■ Text excerpt ■
──────
LDPC Codes

Low-density parity-check codes (LDPC codes) are a class of error-correcting codes constructed from sparse bipartite graphs and decoded by iterative belief propagation algorithms. Invented by Robert Gallager in his 1960 doctoral thesis at MIT and largely ignored for three decades due to computational limitations, they were rediscovered in the 1990s and are now deployed in nearly every modern digital communication standard: Wi-Fi (802.11n/ac/ax), 5G NR, DVB-S2, and 10GBase-T Ethernet. They are among the closest known practical approaches to the theoretical limits on channel capacity established by Shannon's information theory.

The Construction

An LDPC code is defined by a parity-check matrix H with low density — far fewer 1s than 0s — that specifies the constraints a valid codeword must satisfy. The sparsity condition is what enables efficient belief propagation decoding: each bit variable is involved in only a few check equations, and each check equation involves only a few bit variables. This sparse connectivity allows the decoder to pass messages along the edges of the Tanner graph representation (a bipartite graph with variable nodes and check nodes) until convergence or a maximum iteration count.
──────
■ Supplied data ■
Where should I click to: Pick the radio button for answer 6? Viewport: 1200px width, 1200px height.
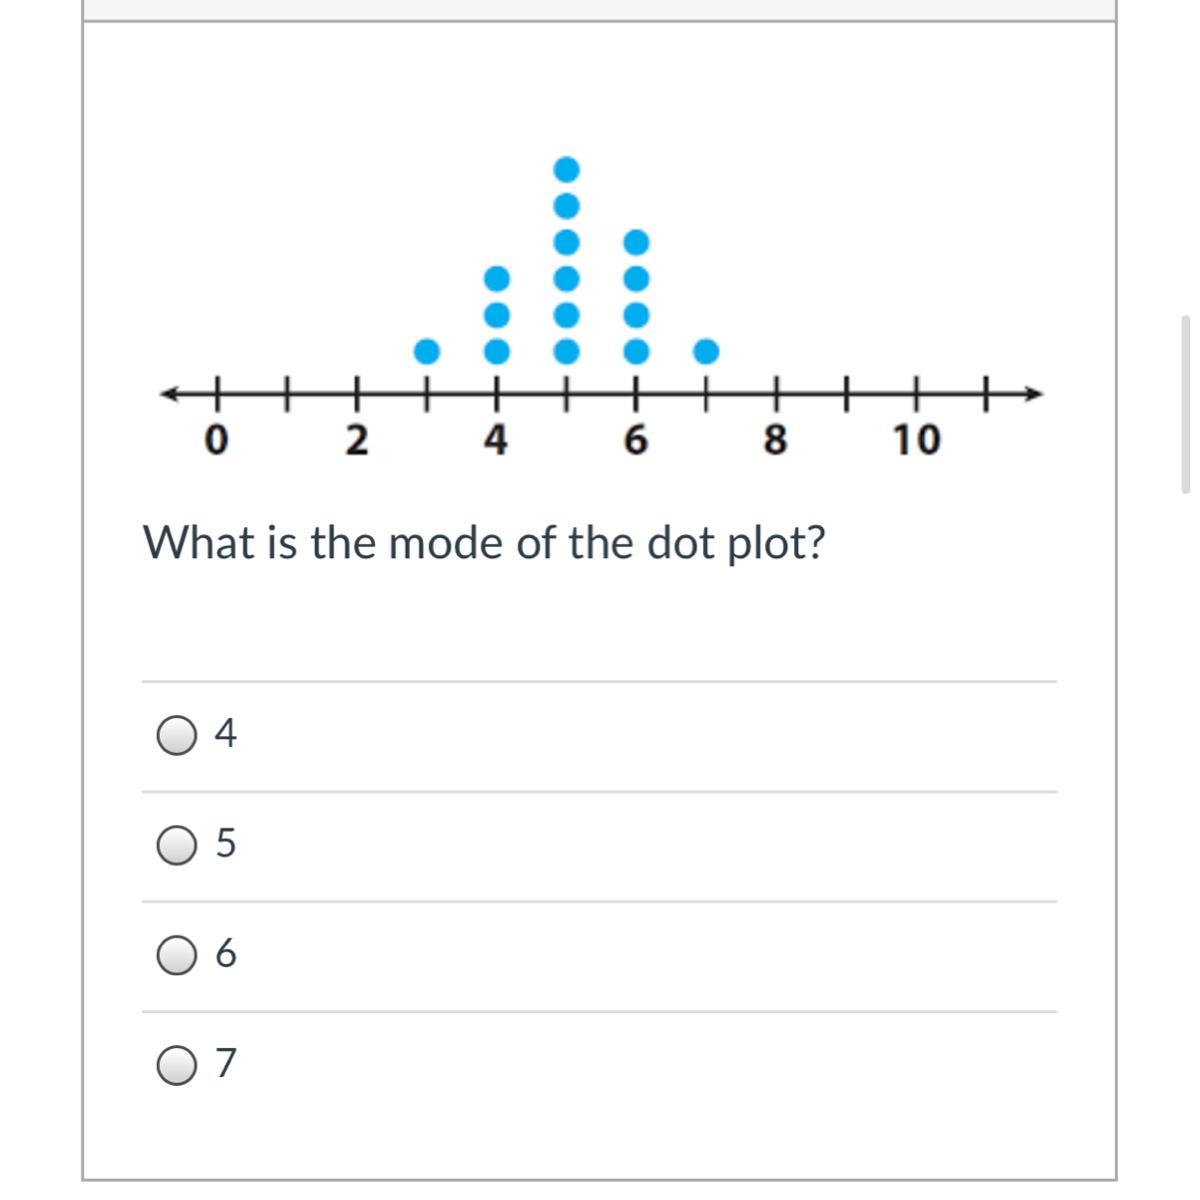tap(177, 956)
──────
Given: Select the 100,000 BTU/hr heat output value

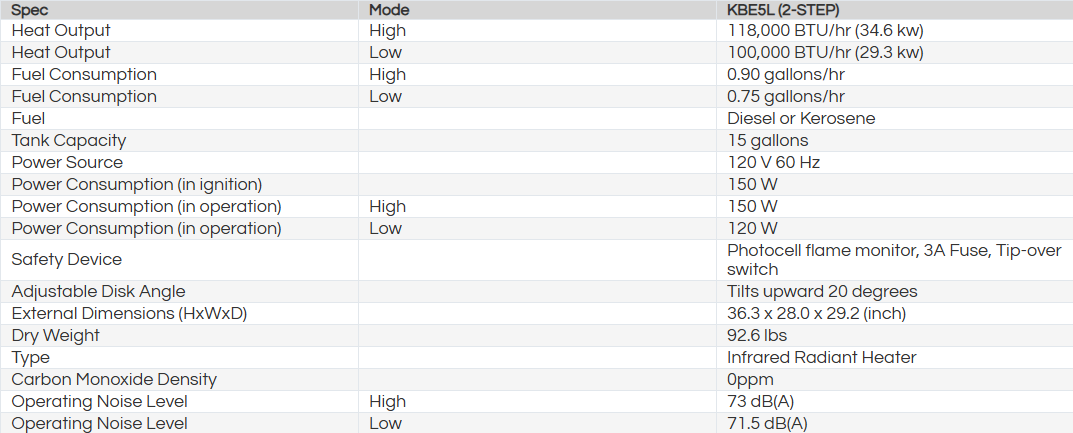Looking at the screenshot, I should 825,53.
──────
■ Work item ■
Please answer from the LDPC codes text: who invented these codes, and in what work?

■ Answer space ■
Robert Gallager, in his 1960 doctoral thesis at MIT.